Saturday, January 30, 2010

Remembering Mohandas Gandhi


I was pleased to see that part of the ashes of Mohandas Karamchand Gandhi, known as 'Mahatma' or 'Great Soul', were scattered yesterday in the harbor of Durban, South Africa. USA Today reports:

Six decades after his death Saturday, some of Mohandas K. Gandhi's ashes were scattered off the coast of South Africa, where he was confronted by racial discrimination during a 21-year sojourn and developed some of his philosophies of peaceful resistance.

An early morning service in a harbor in the eastern city of Durban on the 62nd anniversary of Gandhi's death included the laying of flowers and candles on the water's surface.

Gandhi, known as the Mahatma or "great soul," was shot dead by a Hindu hard-liner in 1948 in New Delhi. His ashes were divided, stored in steel urns and sent across India and beyond for memorial services. It was not unusual for some of the ashes to have been preserved instead of scattered as intended.

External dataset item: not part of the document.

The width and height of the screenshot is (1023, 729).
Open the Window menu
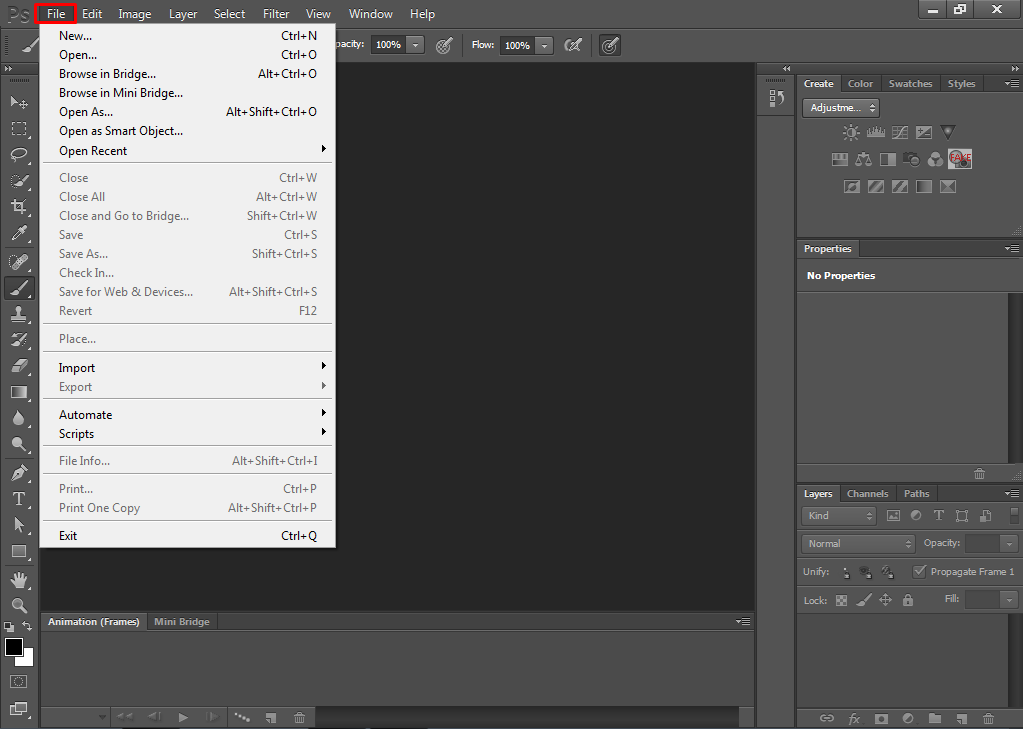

South Africa's state broadcaster, SABC, reported the portion of Gandhi's ashes in South Africa was brought here by a family friend. SABC quoted Gandhi's great grandson Kidar Ramgobin as saying Saturday's ceremony included the playing of the national anthems of South Africa and India.

Gandhi first came to South Africa to work as a lawyer in the Indian community.

Soon after his arrival in South Africa in 1893, Gandhi, was thrown off a train for refusing to leave the "whites only" compartment. As a result, he threw himself into the fight for human rights in South Africa.

Gandhi lived in homes and farms across South Africa for two decades, before returning to India at the age of 46 to help fight for independence from Britain.

A large number of South Africans are descended from indentured workers brought from India in the 19th century to work on sugar plantations in the Durban area.


There's more at the link.

Many people aren't aware of Gandhi's twenty years in South Africa, and his fight there for better treatment for Indians. Today, Indians in South Africa remember him as one of their own, a national hero.

Gandhi organized an Indian corps of stretcher-bearers during the Second Boer War, some 1,400 strong. They saw service in some of the bloodiest battles of that war, including Spioen Kop, Colenso and the siege of Ladysmith. Gandhi (pictured here in his uniform) received the War Medal for his own service during that conflict.

(As an interesting footnote to history, Gandhi served at Spioen Kop, where Winston Churchill also saw action as a Lieutenant in the South African Light Horse [in which unit he'd been commissioned by General Buller after his escape from captivity as a correspondent for the Morning Post]. The two men would later become adversaries over Gandhi's opposition to British rule in India.)

After the end of the war, Gandhi continued to press for better conditions for Indians in South Africa. He became a 'thorn in the flesh' to the colonial government, and tried to press for improved status for Indians when the Union of South Africa was formed out of the British colonies of the Cape and Natal, and the former Boer republics of the Transvaal and Orange Free State, in 1910. Exasperated, the new Union government largely ignored or rejected his proposals.

When he finally left South Africa to return to India in 1914, the Minister of the Interior, Mines and Defense, Jan Smuts (later to become Prime Minister of South Africa, and serve as a Field Marshal and a close ally of Britain during the Second World War), wrote to a friend: "The saint has left our shores, I hope, forever." One wonders what Smuts would have made of the scattering of Gandhi's ashes at Durban this weekend?

Peter

2 comments:

Crucis said...

Interesting that the article mentioned Ladysmith. I had a Great Uncle who fought there as part of a Naval Artillery contingent. I don't remember much about him other than he survived the war and later settled somewhere in South Africa.

Just a part of family lore.

Angus said...

I, too, had a relative who served in the Boer War. I have a pocket flask of his.

I worked as an exploration geophysicist in S. Africa briefly in the '80s. At the time I was technically classified as "coloured" and would not have been allowed into the country had I told them that.